Luton airport misery as drop-off fee causes chaos

6.7.2009   (Times)

by Chris Haslam

Luton airport will be raising our frustration levels to new heights this summer
with a new traffic-management plan causing confusion and gridlock on the approach
road.   Passengers arriving for early-morning flights last week were horrified
to find traffic tailing back for more than a mile beyond the airport perimeter.

With taxis and private cars crawling at a snail’s pace, desperate passengers
got out and started the long, uphill hike to the terminal. "This is inhumane,"
seethed Sandra Morris, pushing a buggy with one hand and dragging her suitcase
with another. "I feel like a refugee."

"If I don’t walk, I’ll miss check-in," said Alessandro Diaggio.  "My wife has
to return the rental car and I’m going to try to check her in, otherwise she’ll
have to book another flight."

At the front of the queue, airport workers acting as traffic marshals bore the
brunt of passengers’ ire.   "It’s not our fault," said one.    "It’s the idiots
running the airport who can’t see the chaos their master plan has caused."



That "master plan" is a scheme to charge drivers to drop passengers at a "priority
set-down area" alongside the terminal. If you’re in and out in 10 minutes, the
fee is £1, but if you stay a minute longer, it’s £50. Those wishing to avoid the
levy are forced to double back to the mid-term car park, half a mile from the
terminal.

Introduced last week, the new traffic-management scheme has the stated aim "to…
ensure that all passengers, including the elderly and less mobile, are best able
to access the terminal in a secure and orderly manner".

According to one elderly passenger, sitting exhausted with his luggage on a grass
verge several hundred yards downhill from the terminal, "it’s a shambles.     It
looks like Dunkirk".

Even those who thought they’d avoided the jams by taking public transport from
the long-term car park found themselves trapped in the gridlock.

"It’s six in the morning on a weekday in term-time," noted a courtesy bus driver.  
 "Can you imagine what it’s going to be like when the schools break up?   Thousands
of people are going to miss their flights."

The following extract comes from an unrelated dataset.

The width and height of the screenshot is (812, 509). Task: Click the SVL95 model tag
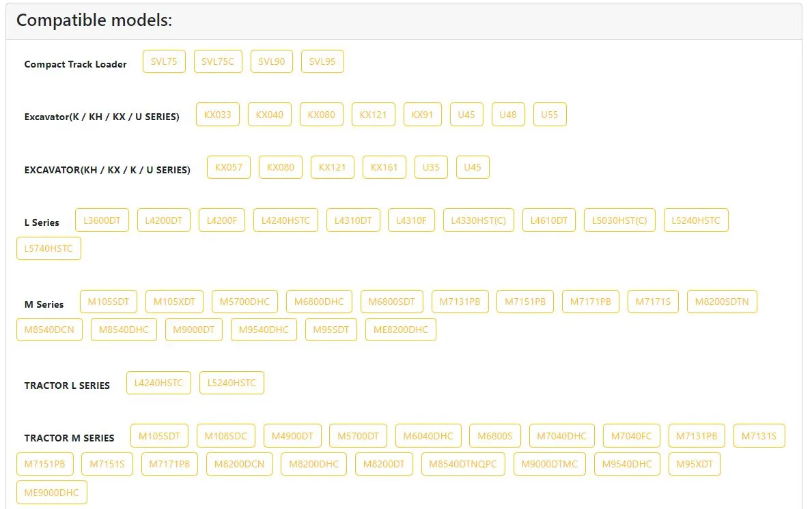pyautogui.click(x=322, y=61)
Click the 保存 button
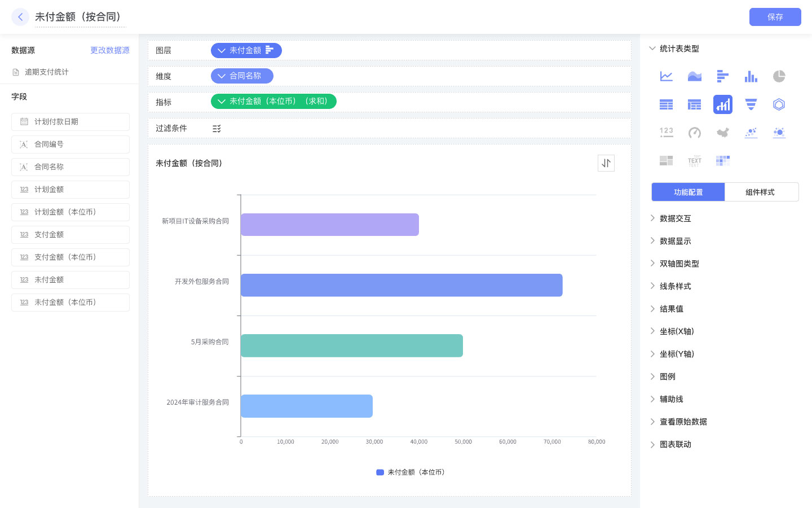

Luton airport’s management, which already charges passengers £1 for the clear
plastic bags in which to present liquids, and £3 for fast-track security, said
that it could take between a month and six months to clear the congestion caused
by the new scheme.     "We’re doing everything we can to persuade the public to
decide where they want to drop off before reaching the terminal.    We’ve got a
lot of signposts up and there’s information all over our website."